→ **What needs to be done**
Please count the lines below that contain the word "Viewport" and reply with the number alone.

***** Data rows

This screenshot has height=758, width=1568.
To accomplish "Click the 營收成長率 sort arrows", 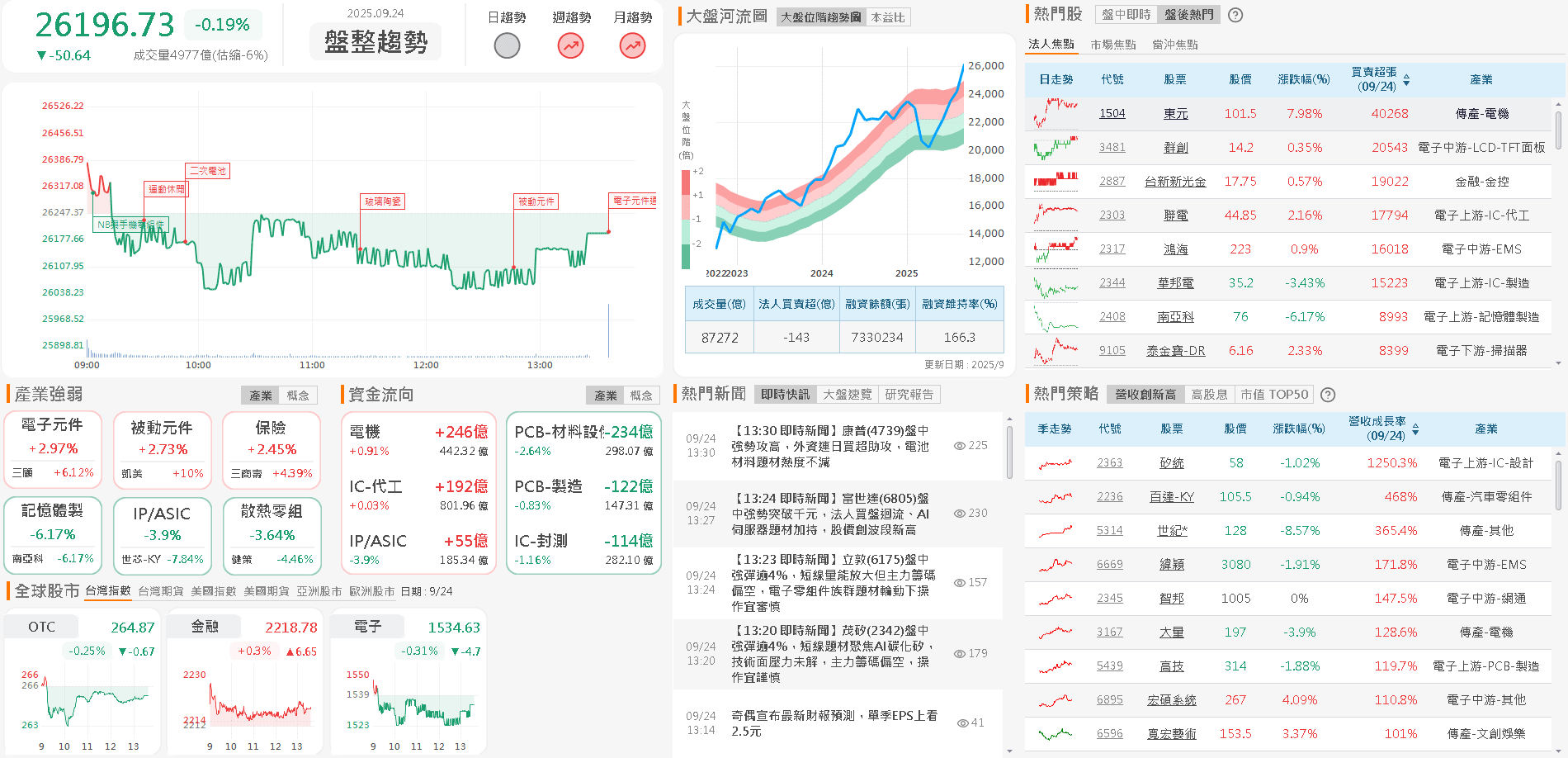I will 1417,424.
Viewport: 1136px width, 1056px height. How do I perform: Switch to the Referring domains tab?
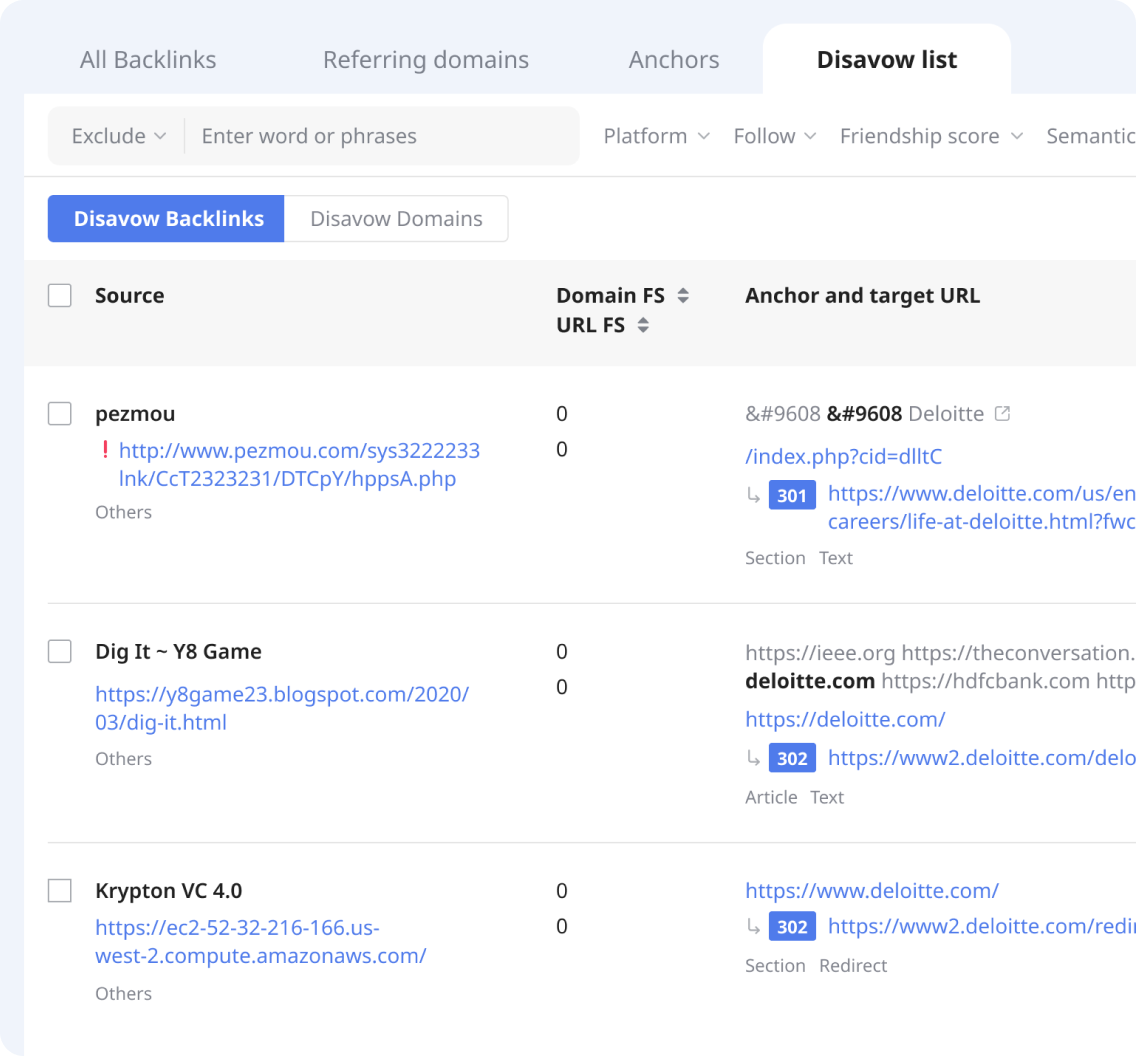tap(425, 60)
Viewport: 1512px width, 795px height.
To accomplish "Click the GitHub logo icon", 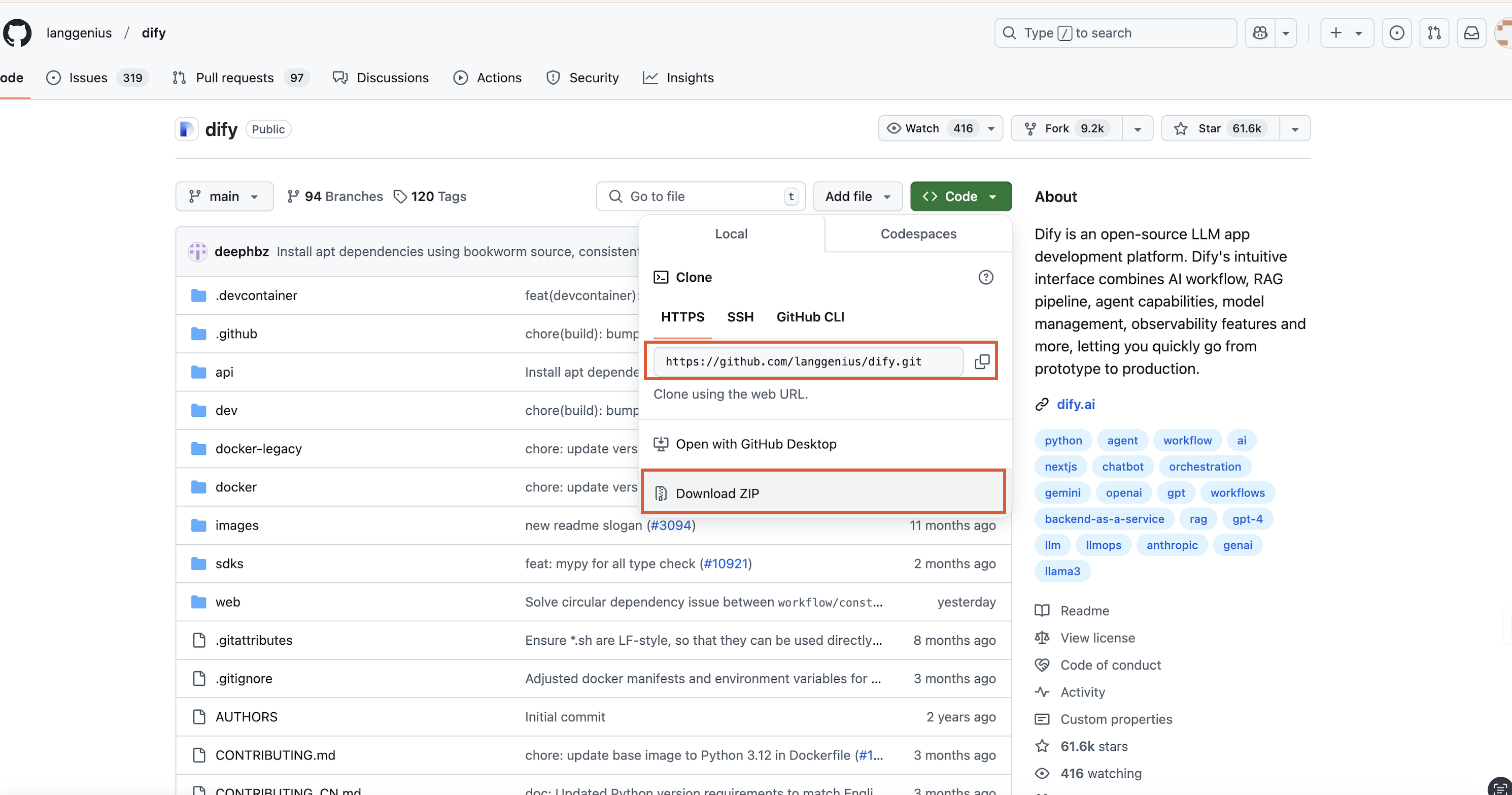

**********

→ **Reply**
2